━━━ Data excerpts

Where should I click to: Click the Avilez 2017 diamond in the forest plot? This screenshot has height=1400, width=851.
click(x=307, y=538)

━━━━━━
━━━ Data excerpts

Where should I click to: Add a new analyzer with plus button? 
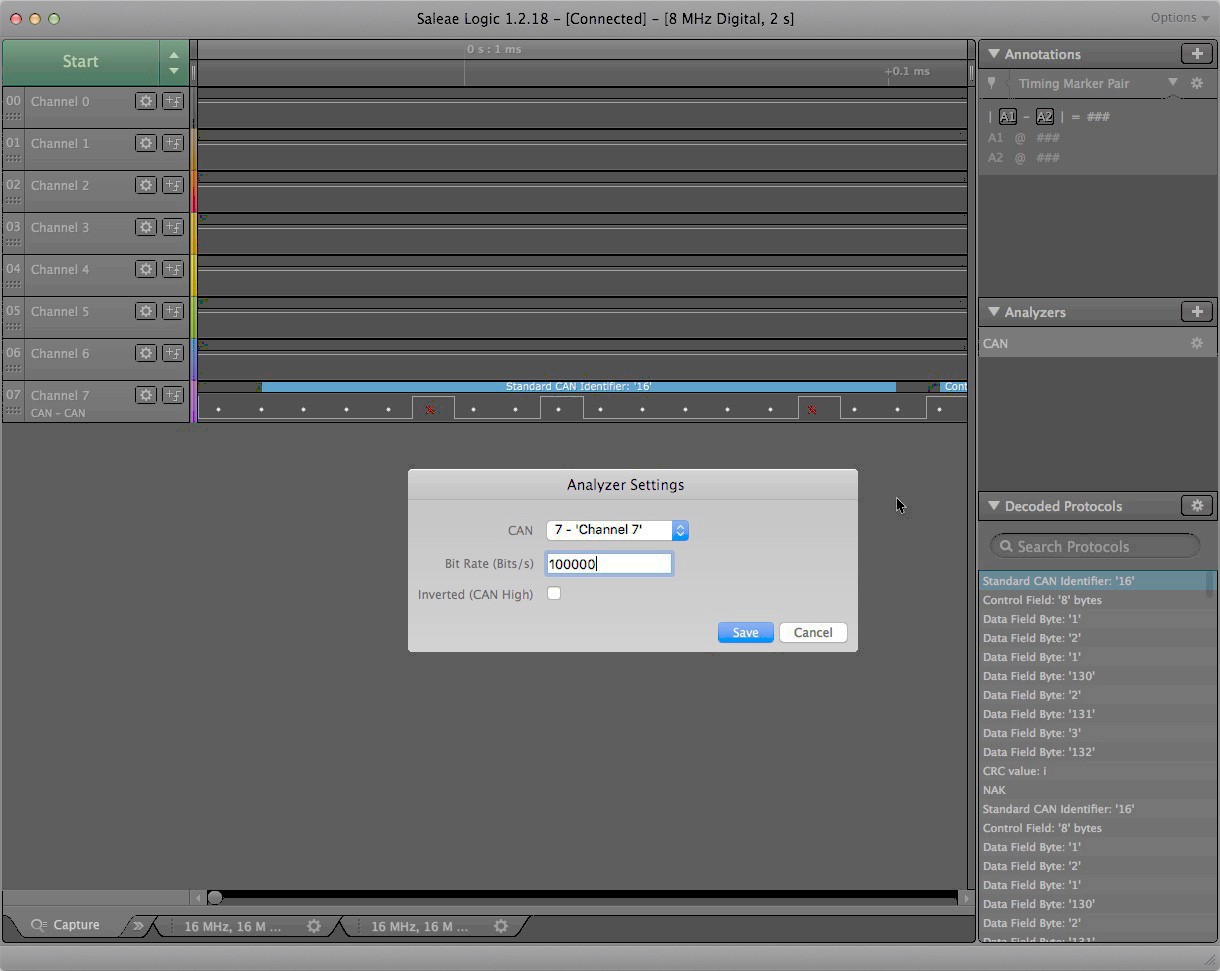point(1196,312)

━━━━━━
━━━ Data excerpts

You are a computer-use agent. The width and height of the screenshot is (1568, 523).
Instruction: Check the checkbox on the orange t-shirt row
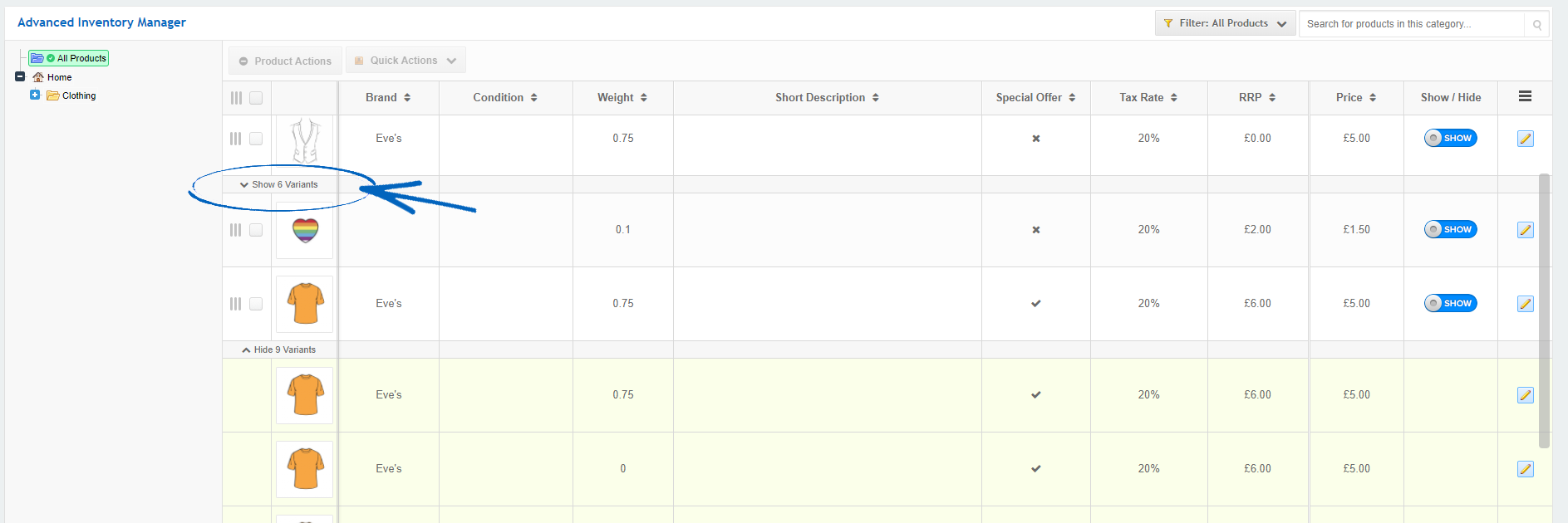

━━━━━━

▸ Assignment
Above are the entries. Quote exactly the lines from the one bearing "You are a computer-use" through the one bearing "Instruction: Check the".

▸ Solution
You are a computer-use agent. The width and height of the screenshot is (1568, 523).
Instruction: Check the checkbox on the orange t-shirt row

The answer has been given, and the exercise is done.